*What you have to do:* Repeat, line for line, only the span that opens at the "Prosseguir [button] (56, 2535)" line and closes at the final line below. Skip the pictures.

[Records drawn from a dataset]
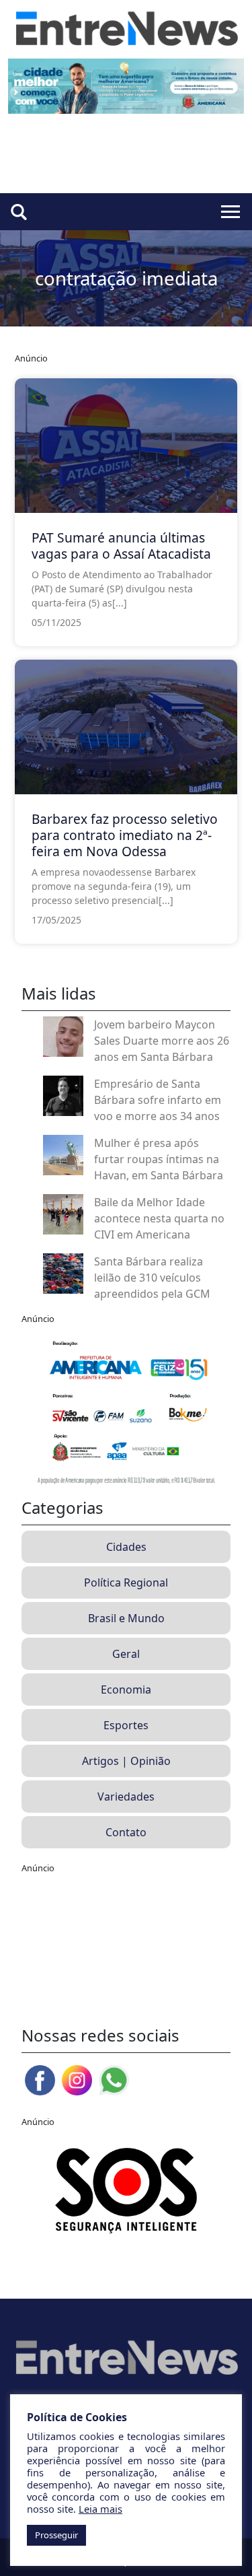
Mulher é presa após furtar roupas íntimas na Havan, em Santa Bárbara (158, 1159)
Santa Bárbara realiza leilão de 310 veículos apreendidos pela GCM (152, 1277)
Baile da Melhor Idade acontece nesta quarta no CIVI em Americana (159, 1218)
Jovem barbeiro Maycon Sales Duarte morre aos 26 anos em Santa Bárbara (161, 1040)
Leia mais (100, 2509)
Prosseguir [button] (56, 2535)
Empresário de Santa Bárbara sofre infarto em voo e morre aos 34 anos (157, 1099)
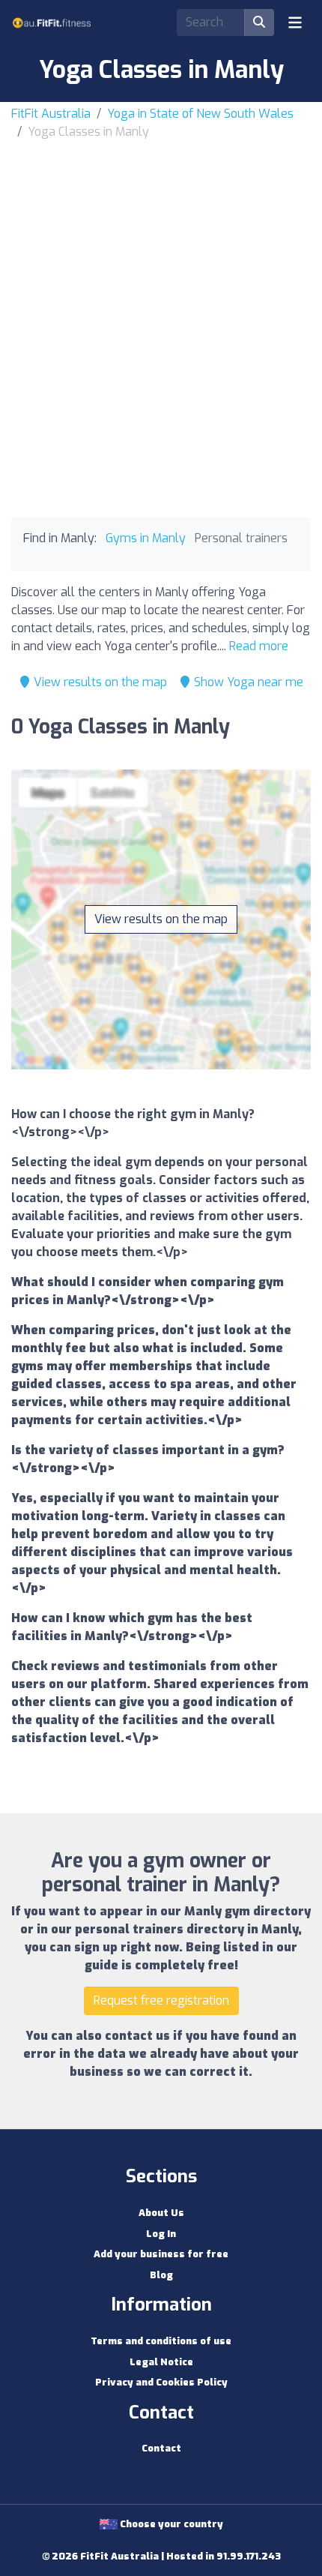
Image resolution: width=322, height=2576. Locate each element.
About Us (161, 2212)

*Solution for this problem:*
Prosseguir [button] (56, 2535)
Empresário de Santa Bárbara sofre infarto em voo e morre aos 34 anos (157, 1099)
Image resolution: width=322, height=2576. Locate each element.
About Us (161, 2212)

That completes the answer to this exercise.